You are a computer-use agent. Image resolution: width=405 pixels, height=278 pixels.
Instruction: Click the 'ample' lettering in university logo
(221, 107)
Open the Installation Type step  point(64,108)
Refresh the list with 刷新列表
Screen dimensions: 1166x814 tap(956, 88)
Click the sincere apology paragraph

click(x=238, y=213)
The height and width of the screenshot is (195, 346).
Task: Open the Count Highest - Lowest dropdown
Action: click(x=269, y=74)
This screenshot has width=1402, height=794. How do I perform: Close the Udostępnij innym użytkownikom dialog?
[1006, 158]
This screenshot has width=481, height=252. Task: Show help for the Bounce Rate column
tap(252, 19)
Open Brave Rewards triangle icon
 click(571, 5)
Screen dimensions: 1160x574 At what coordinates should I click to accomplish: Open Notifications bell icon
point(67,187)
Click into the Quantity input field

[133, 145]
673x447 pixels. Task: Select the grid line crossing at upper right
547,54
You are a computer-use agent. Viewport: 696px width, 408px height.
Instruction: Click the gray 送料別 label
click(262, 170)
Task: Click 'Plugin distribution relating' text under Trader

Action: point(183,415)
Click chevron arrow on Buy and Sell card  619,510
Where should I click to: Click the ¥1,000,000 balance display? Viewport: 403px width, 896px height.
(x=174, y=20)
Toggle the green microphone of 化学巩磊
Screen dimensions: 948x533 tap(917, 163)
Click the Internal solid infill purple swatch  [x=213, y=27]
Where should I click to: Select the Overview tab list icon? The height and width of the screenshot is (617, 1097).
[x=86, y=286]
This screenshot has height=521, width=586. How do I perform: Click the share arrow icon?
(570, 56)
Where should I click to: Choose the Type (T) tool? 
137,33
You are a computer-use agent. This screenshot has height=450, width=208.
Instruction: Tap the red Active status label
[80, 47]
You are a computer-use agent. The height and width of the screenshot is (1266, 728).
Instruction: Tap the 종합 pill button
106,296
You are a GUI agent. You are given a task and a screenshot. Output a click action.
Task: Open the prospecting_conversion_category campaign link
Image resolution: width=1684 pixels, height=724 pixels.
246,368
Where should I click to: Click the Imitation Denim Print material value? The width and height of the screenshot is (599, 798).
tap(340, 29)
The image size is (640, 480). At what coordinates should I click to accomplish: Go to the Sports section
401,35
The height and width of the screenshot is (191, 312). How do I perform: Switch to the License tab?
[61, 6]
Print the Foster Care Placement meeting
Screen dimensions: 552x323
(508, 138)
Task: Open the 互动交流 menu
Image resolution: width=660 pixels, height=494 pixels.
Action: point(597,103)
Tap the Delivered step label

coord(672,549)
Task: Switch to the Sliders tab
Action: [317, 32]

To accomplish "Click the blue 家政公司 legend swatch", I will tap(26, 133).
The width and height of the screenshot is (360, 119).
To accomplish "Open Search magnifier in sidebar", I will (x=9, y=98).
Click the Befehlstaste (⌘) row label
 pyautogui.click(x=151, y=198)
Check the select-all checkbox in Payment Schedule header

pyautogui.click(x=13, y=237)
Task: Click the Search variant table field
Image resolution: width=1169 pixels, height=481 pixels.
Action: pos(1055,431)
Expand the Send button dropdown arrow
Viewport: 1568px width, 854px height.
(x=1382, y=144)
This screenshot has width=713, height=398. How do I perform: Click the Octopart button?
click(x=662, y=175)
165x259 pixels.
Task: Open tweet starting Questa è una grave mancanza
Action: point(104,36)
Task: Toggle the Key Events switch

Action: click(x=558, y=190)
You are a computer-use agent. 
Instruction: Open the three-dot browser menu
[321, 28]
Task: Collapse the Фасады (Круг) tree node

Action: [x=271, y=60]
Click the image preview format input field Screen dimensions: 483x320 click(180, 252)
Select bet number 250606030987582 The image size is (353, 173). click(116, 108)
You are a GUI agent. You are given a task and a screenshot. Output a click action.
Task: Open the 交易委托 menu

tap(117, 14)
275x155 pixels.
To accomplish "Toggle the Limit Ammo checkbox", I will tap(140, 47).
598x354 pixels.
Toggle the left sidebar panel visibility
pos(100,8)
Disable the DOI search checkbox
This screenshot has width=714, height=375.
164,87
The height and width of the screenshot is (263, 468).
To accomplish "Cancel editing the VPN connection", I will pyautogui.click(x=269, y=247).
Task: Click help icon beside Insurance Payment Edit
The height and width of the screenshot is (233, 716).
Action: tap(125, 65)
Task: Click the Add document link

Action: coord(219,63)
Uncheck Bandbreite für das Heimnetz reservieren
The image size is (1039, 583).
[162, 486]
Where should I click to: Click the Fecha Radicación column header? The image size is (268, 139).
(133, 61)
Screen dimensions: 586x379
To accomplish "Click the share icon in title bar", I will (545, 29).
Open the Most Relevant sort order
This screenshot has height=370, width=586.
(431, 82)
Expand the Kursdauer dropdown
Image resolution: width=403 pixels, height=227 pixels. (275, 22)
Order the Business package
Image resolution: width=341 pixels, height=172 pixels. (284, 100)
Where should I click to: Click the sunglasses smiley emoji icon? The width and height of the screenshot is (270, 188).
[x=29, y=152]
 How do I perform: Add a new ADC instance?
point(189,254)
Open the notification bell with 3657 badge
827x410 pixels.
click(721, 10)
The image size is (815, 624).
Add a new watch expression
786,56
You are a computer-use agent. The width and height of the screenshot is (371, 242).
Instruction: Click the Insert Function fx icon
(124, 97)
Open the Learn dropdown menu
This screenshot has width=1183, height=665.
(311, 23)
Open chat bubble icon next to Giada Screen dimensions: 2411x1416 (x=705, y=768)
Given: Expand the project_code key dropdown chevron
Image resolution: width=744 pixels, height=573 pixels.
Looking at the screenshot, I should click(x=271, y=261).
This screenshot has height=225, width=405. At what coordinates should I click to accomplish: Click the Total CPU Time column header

Action item »
Which lines of the data include the string "chevron"? Copy each of them.

Exercise result »
Click chevron arrow on Buy and Sell card  619,510
Given: Expand the project_code key dropdown chevron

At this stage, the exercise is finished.